Gerry Harvey buys $1 million shares, hints at further online expansion

Retail king Gerry Harvey has poured more than $1 million of his own cash into 550,000 more Harvey Norman shares, showing the veteran still has confidence is his company’s ability to ride out the current retail storm.

Analysts believe the move is an opportune one, given the company’s shares are so low and it remains profitable.

Harvey Norman shares have fallen below $1.90 since Billabong and JB Hi-Fi announced profit downgrades and in trade this morning were down 1.5% to $1.85.

City Index chief strategist Peter Esho told SmartCompany this morning he believes the move was a good investment.

“If you look at Harvey Norman as a business, right now it’s still very profitable, and it’s back by a large real estate portfolio.”

“There is no doubt that franchisees will be feeling the pressure, but in terms of the group as a whole, it’s performing very well.”

Esho also says there will be more benefits for franchisees, especially as the company continues with its online expansion.

“If you look at the online store model, franchisees are still getting money if you order online because items will be dispatched from the closest store to the customer. The most important thing is that they just continue to work with franchisees.”
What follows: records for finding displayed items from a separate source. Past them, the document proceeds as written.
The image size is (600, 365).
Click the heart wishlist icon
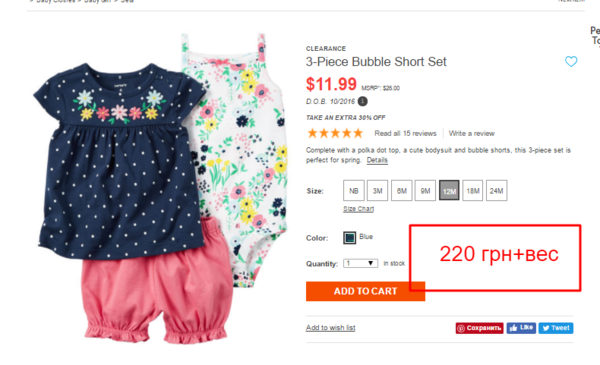[571, 61]
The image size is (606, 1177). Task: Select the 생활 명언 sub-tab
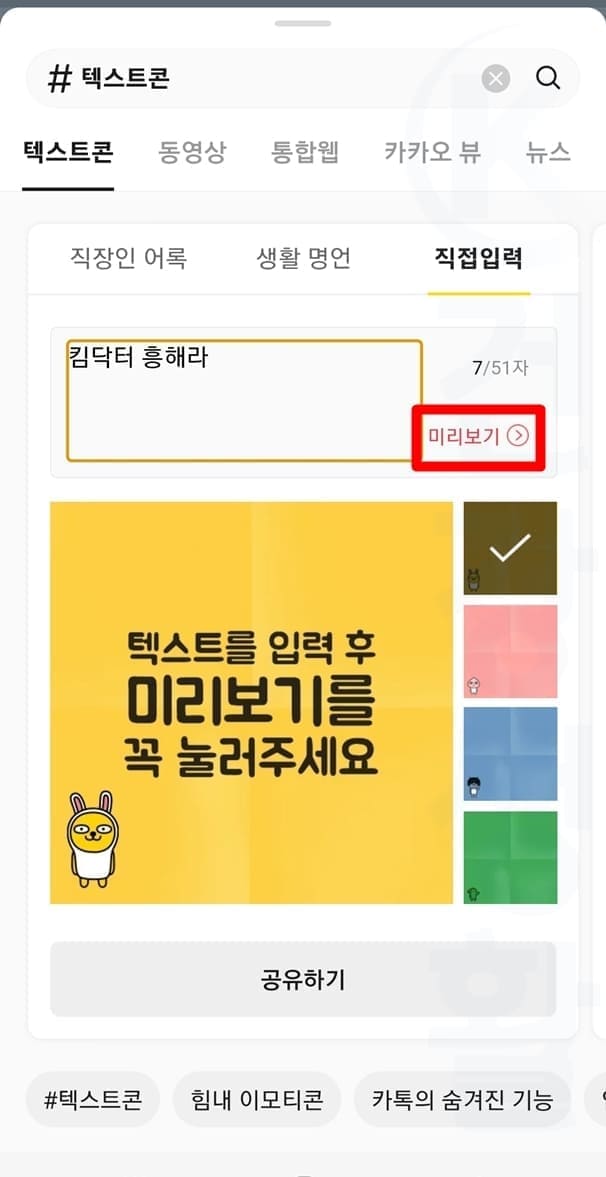(x=303, y=258)
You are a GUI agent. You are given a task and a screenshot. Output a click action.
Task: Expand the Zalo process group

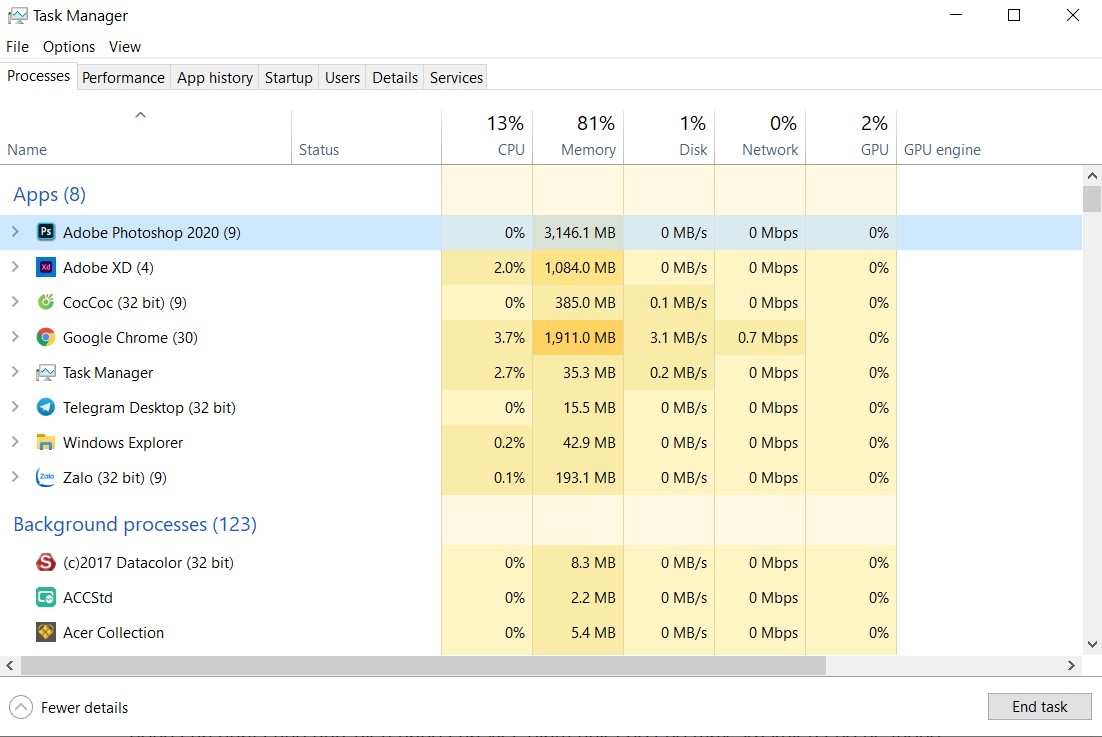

Harvey also made comments yesterday suggesting the business couldn’t rule out setting up an offshore website to escape paying GST, as the industry continues to lobby the Government to raise the tax-free threshold for imports.

“There is a huge incentive to do that…you cannot have somebody selling something from a site outside Australia that evades all the costs of doing business here.”

“Here, you’ve got every government agency you can think about on your back all day. If I’ve got an overseas website, they can all go and get nicked. They can’t sue me, they can’t threaten me, they can’t do anything.

Myer chief Bernie Brookes has threatened expanding his company’s own offshore operations as well.

The complaints come despite the Productivity Commission noting in its recent report into the retail sector that lowering the GST threshold wouldn’t raise any more revenue, and that the issue is actually one of the least of retailers’ problems.